Hannah Cohen used cardboard, paper, rubber cement, and ink from old newspapers to create a vibrant industrial cityscape. Her innovative mixed-media piece is one of the winners of the 2008 Boston Globe Scholastic Art Awards.
The awards were started in 1950 by a group of art educators from Massachusetts who worked with Globe staff members. The program is an affiliate of the national Scholastic Art and Writing Awards, currently administered by the Alliance for Young Artists & Writers Inc.
Students in grades 7-12 enrolled in public, private, and parochial schools in Massachusetts submitted examples of painting, photography, sculpture, mixed media, printmaking, and sculpture. Judges selected winners for the Gold Key, Silver Key, and Honorable Mention awards from 3,487 individual entries submitted by students from 376 participating schools.
Winners will be presented with awards today at John Hancock Hall at 180 Berkeley St. The winning pieces are on display in an exhibit at the Massachusetts State Transportation Building at 10 Park Plaza through Feb. 22. The exhibit displays the 342 Gold Key pieces and the 573 Silver Key pieces.
Gold Key winners will compete in New York City in May for the Gold and Silver awards. Five of the Gold Key winners have been nominated for the national American Vision Award, featuring work from 84 regions.
Those five students are Cohen, of Holliston High School; George Coffin of Belmont High School; Courtland Kelly of Gloucester High School; Min Kim of Acton Boxborough Regional High School; and Meghan Pierce of Masconomet Regional High School.
Coffin, who created three self-portraits titled "Views From the Day," said comic books are his inspiration.
"I like how different frames in comic books all kind of fit together," Coffin said.
Coffin, who is interested in multimedia art, illustration, and fashion, painted the three self-portraits on three separate canvases and then fastened them together. "I created a pretty cool perspective on everything," Coffin said.
Cohen is interested primarily in mixed media art. Her piece, "City," is a cityscape she created by cutting and folding 5-by-7-inch squares of paper and pasting them with rubber cement to a large piece of cardboard. Cohen then rubbed sheets of newspaper on top of the cityscape and pulled the sheets off, leaving ink that created an industrial look.
"I made up the cityscape in my imagination," Cohen said. "I've always had an interest in paper. . . . I used to make my own greeting cards. This was something I tried out and really liked doing."

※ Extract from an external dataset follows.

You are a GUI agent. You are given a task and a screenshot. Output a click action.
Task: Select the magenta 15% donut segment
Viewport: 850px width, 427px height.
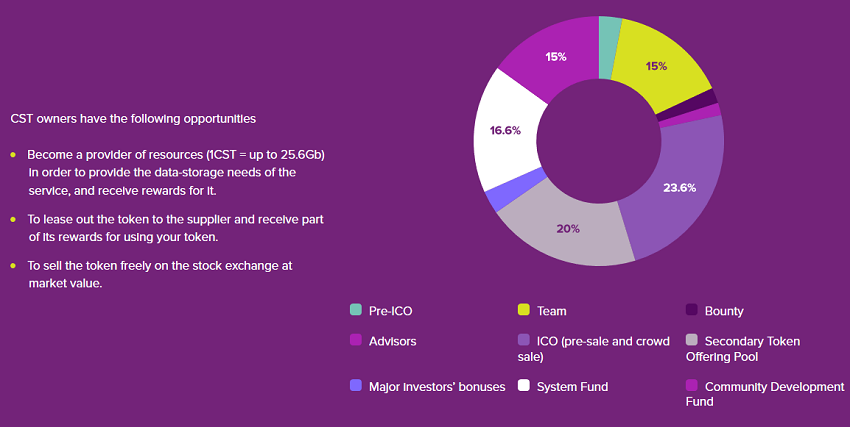555,57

College-bound high school seniors also had the option of submitting art and photography portfolios, including eight images of their artwork. Judges chose 192 of the 622 entries for the national competition.
Four portfolio artists won the $1,000 Boston Globe Scholarship Art Award. The scholarship money will go toward tuition at an institution of higher education of the student's choice.
The winners of the portfolio category are Claire Rayton of Northampton High School; Kelly Seyfarth of Wellesley High School; Sarah Gringas of Dighton-Rehoboth Regional High School; and Paul El-Hashem of St. John's Preparatory School.
El-Hashem submitted eight pieces including a painting, etchings, and linoleum cuts. Printmaking is the scholarship winner's main focus.
"Printmaking isn't just one piece [of art]," El-Hashem said. "It's the ability to capture pictures in one piece and then manipulate them through changing colors and applying other techniques."
At today's prize ceremony, the Honorable Mentions will be awarded at 11:30 a.m. followed by the Silver Keys at 1 p.m. and the Gold Keys at 2:30 p.m. The exhibit of winning work is free and open to the public weekdays 9 a.m. to 5 p.m. and on weekends from noon to 5 p.m.![]()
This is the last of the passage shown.